Le Premier ministre a récemment proposé de rendre obligatoire la motivation d’un classement sans suite dans les affaires de violences sexuelles sur mineurs. Brugère a salué cette initiative, expliquant que cela pourrait aider à désengorger les stocks de plaintes classées sans suite, souvent dues à un manque d’éléments probants.
Elle a également évoqué la demande de recensement des 70 000 plaintes pour violences sexuelles sur mineurs faite par Gérald Darmanin, soulignant l’absence de visibilité sur ces affaires et le besoin d’une évaluation précise de la chaîne pénale. Brugère a insisté sur l’importance de cartographier la délinquance et la criminalité touchant les enfants, afin de mieux répartir la charge de travail des magistrats.

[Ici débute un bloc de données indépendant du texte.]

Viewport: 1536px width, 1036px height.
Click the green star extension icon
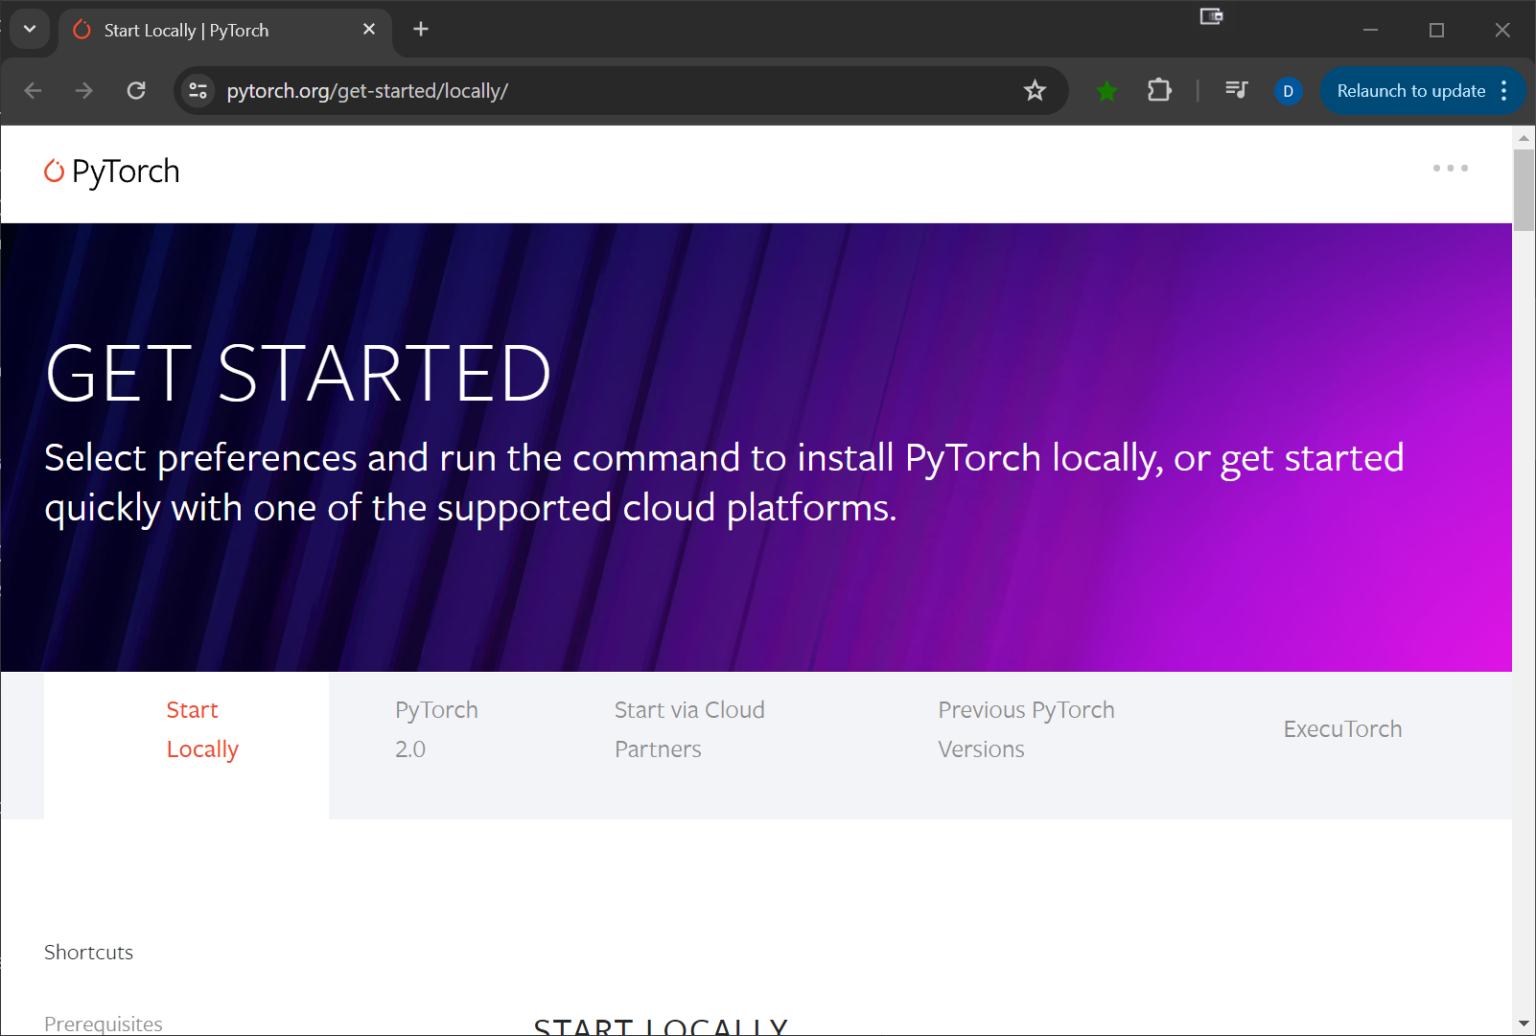(1106, 91)
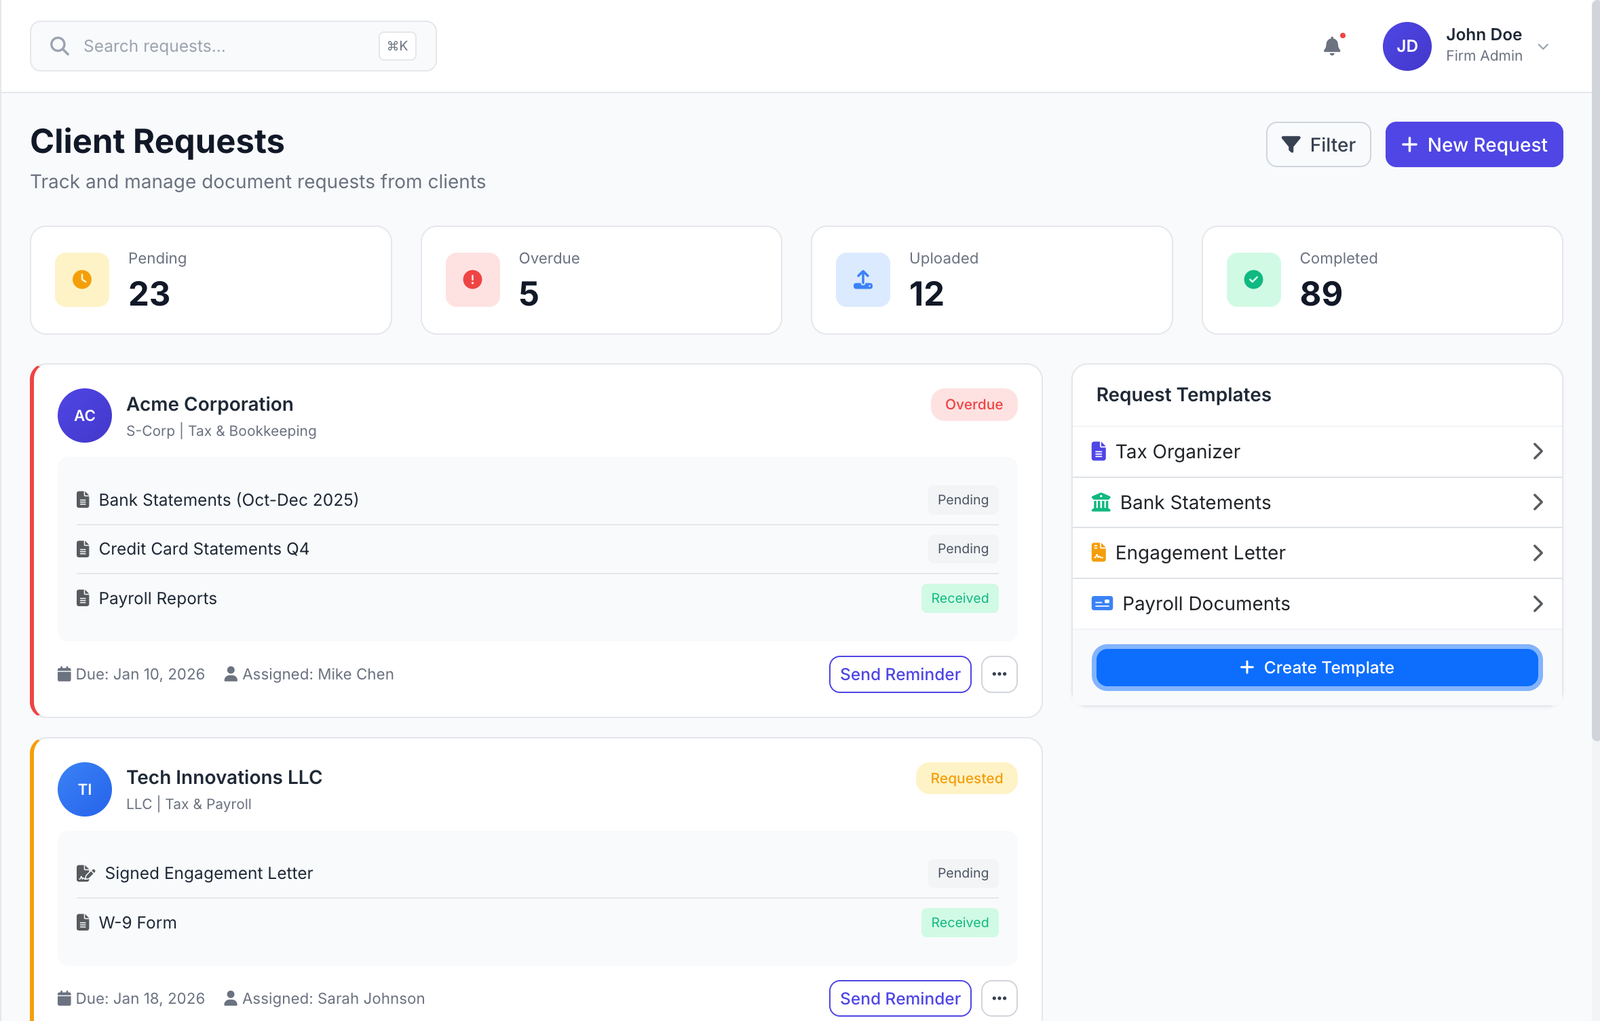Open Tech Innovations LLC's ellipsis menu
Screen dimensions: 1600x1021
tap(999, 998)
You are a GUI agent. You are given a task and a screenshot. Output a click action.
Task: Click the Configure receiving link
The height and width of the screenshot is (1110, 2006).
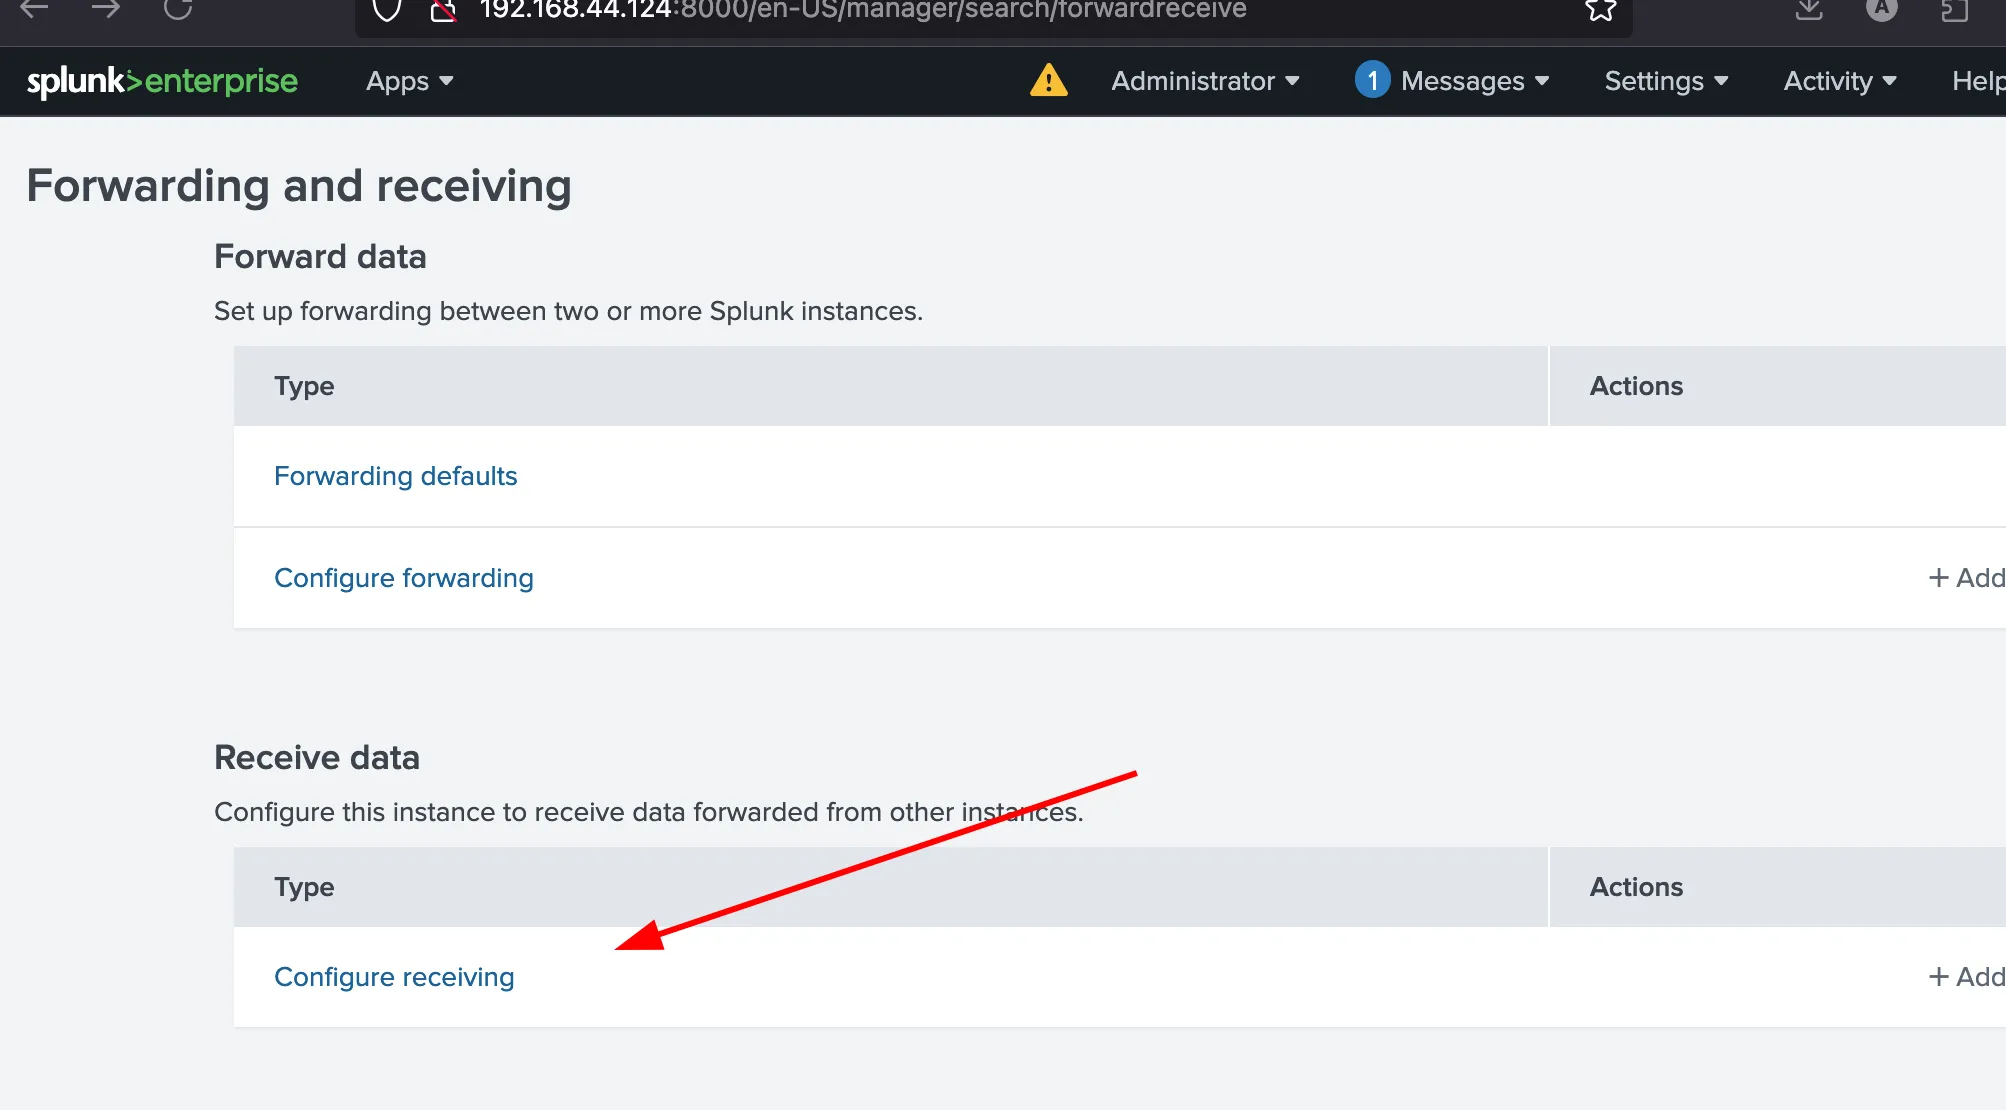(x=394, y=977)
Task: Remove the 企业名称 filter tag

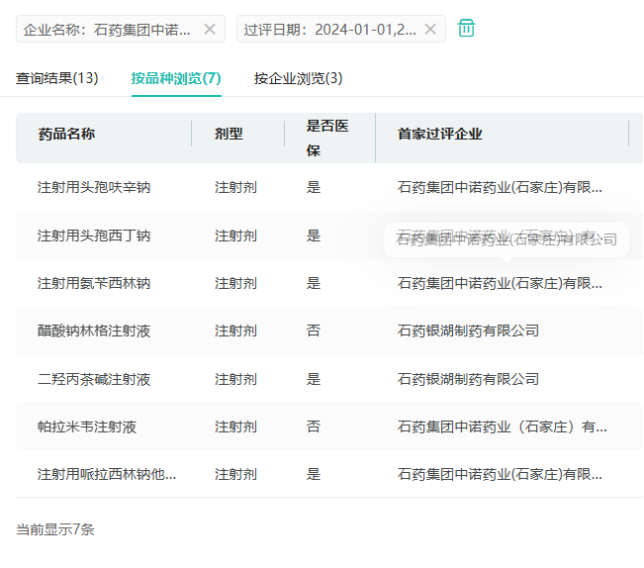Action: (209, 29)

Concernant l’état des tribunaux, elle a noté que de nombreux petits tribunaux, souvent sous-dimensionnés, rendent difficile la spécialisation des procureurs. Brugère a plaidé pour la création de pôles spécialisés qui pourraient gérer ces dossiers de manière plus efficace.
Un point crucial de son analyse concerne la gestion des ressources humaines au sein de la justice. Elle a mis en lumière que les magistrats changent fréquemment de fonctions, ce qui peut nuire à la prise de décision. Brugère a souligné qu’une simplification de la procédure pénale est essentielle pour améliorer l’efficacité du système judiciaire, affirmant que le nombre de magistrats a augmenté plus rapidement que la productivité en matière de jugements.
Elle a conclu en appelant à une redéfinition des attentes envers la justice, afin de recentrer les efforts sur la prise de décision et d’exiger des résultats concrets.